Автор и его друг Геннадий Серафимович Салабин, чей дневник он разбирает, – “широко образованные люди”, у нас называются интеллигентами, работают в престижном Интернациональном клубе моряков, в особняке на канале Грибоедова, 166 – всё располагает читать повествование с большим интересом. Читатель захлёбывается иллюзией правдоподобности событий, ещё свежих в памяти современников.

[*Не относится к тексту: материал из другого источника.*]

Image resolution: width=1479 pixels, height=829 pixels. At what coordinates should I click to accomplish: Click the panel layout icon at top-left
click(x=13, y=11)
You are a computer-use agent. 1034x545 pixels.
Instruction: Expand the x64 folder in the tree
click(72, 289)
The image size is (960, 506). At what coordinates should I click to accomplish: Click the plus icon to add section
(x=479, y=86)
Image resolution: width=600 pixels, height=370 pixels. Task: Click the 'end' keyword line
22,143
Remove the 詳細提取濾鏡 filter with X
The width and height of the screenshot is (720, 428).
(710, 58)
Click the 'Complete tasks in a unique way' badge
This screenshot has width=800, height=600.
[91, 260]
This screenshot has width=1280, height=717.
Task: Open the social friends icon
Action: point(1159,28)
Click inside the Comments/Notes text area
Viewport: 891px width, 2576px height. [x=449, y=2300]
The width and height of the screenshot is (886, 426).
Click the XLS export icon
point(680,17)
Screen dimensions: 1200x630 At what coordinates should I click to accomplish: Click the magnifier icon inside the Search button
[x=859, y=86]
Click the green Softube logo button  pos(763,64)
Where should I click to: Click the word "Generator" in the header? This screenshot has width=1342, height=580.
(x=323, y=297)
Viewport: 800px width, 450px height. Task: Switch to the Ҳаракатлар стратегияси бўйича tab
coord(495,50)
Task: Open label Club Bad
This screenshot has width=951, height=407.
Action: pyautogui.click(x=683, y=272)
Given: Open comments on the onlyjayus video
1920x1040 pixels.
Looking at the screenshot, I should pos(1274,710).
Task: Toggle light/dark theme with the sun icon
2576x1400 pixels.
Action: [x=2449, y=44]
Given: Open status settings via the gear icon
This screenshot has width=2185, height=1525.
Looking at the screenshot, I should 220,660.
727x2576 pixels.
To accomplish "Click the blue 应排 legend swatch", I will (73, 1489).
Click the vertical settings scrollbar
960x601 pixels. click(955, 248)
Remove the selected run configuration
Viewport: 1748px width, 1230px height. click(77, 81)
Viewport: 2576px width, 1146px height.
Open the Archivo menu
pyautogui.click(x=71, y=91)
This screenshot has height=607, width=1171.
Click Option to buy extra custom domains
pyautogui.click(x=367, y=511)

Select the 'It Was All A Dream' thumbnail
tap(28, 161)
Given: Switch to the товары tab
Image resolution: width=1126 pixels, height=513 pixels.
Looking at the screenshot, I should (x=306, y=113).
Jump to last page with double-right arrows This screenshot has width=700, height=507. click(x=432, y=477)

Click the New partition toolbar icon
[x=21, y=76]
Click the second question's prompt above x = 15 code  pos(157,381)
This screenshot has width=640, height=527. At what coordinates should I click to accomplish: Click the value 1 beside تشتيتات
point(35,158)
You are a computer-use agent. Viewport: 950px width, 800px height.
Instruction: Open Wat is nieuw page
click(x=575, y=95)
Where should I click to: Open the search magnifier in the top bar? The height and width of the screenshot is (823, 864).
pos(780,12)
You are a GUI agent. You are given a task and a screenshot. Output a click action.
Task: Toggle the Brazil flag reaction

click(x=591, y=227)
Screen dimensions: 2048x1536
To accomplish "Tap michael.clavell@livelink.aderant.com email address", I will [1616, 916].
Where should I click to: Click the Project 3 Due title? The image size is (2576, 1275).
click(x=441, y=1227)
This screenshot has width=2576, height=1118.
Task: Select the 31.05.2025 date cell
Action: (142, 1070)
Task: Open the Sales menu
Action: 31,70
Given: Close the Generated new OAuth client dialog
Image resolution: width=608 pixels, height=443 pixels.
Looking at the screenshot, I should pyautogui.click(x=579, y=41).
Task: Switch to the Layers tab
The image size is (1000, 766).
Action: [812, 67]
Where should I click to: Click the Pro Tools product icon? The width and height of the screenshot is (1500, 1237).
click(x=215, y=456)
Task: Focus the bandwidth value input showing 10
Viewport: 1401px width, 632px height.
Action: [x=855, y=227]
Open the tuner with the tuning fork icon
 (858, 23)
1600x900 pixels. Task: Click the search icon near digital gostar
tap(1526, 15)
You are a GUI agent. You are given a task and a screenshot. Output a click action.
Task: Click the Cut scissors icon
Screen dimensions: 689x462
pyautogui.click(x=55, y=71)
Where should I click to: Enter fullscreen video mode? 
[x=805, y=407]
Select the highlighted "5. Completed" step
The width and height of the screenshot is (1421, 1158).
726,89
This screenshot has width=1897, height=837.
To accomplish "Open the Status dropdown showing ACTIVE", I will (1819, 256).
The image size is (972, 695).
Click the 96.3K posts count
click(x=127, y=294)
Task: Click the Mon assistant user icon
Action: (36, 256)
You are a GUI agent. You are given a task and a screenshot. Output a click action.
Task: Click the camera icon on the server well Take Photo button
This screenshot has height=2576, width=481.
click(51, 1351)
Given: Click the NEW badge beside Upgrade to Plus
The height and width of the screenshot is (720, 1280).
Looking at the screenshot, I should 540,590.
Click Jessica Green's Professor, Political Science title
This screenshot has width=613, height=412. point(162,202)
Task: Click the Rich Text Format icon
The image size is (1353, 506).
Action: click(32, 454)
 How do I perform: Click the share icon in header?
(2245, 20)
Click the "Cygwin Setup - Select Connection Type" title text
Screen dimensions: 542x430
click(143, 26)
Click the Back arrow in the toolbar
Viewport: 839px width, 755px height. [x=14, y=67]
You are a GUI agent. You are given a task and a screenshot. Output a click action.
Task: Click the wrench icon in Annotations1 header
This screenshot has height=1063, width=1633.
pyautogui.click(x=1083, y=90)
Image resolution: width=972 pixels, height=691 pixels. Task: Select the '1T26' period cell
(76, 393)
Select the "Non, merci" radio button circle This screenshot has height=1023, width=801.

Салабин с наслаждением “сидит” на месте директора Интерклуба, “прежние тревоги рассосались”, видимо-невидимо людей вокруг суетятся: “Много людей перебывало в Интерклубе… как выгодоприобретателей “перестройки”, так и её жертв… и подбирают что плохо лежит” (сс. 259, 272). Особняк – символ морского пароходства и советского государства – постепенно разваливается: “В дискотеке обрушилась дюжина потолочных плиток” и не только. Сходит “смехотворный” директор попросить ремонта у начальства, выслушает отговорки и дальше сидит за чашечкой кофе (“Не бывает в Интерклубе хорошего кофе, не бывает… И чашечки щербатенькие”).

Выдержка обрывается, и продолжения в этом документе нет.